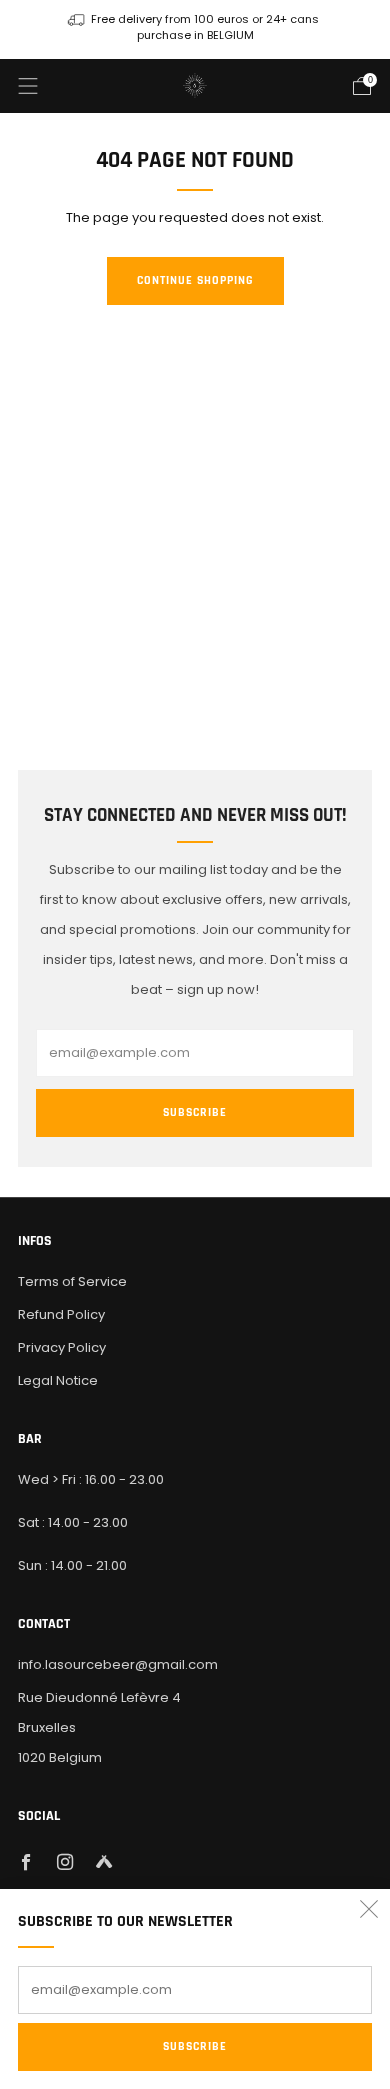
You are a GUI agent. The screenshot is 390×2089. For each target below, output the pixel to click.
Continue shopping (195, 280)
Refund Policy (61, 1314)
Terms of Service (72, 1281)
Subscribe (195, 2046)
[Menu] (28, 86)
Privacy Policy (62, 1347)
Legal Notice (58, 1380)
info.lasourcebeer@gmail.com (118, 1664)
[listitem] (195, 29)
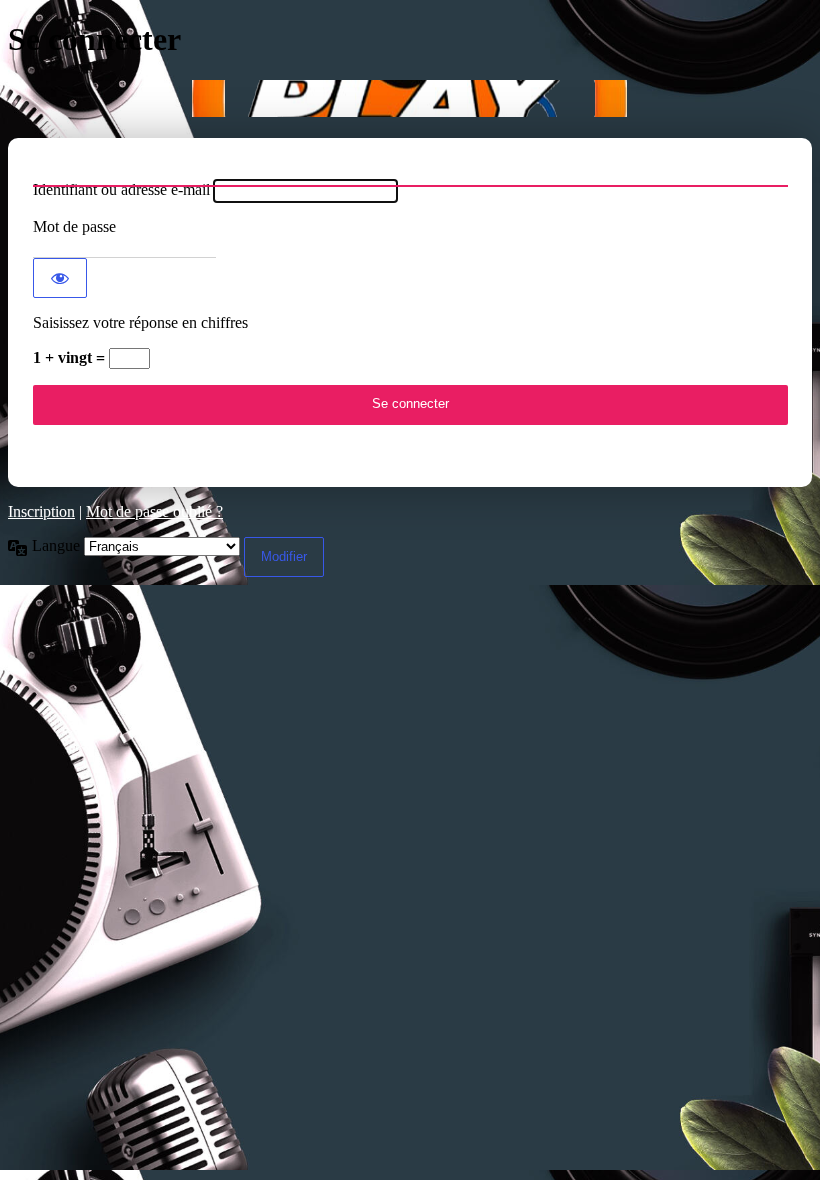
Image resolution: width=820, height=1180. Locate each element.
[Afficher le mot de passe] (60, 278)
= = = =
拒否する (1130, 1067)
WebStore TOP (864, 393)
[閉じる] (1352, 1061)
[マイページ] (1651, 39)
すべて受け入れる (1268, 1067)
= = = =
### PROMPT
Write out word for word the lines of the listing above from the line with "[Menu] (28, 86)" to the line with "[Afficher le mot de passe] (60, 278)", taking in both of those lines but no pictures.

### RESULT OF THIS EXERCISE
[Menu] (28, 86)
Privacy Policy (62, 1347)
Legal Notice (58, 1380)
info.lasourcebeer@gmail.com (118, 1664)
[listitem] (195, 29)
Image resolution: width=820, height=1180. Locate each element.
[Afficher le mot de passe] (60, 278)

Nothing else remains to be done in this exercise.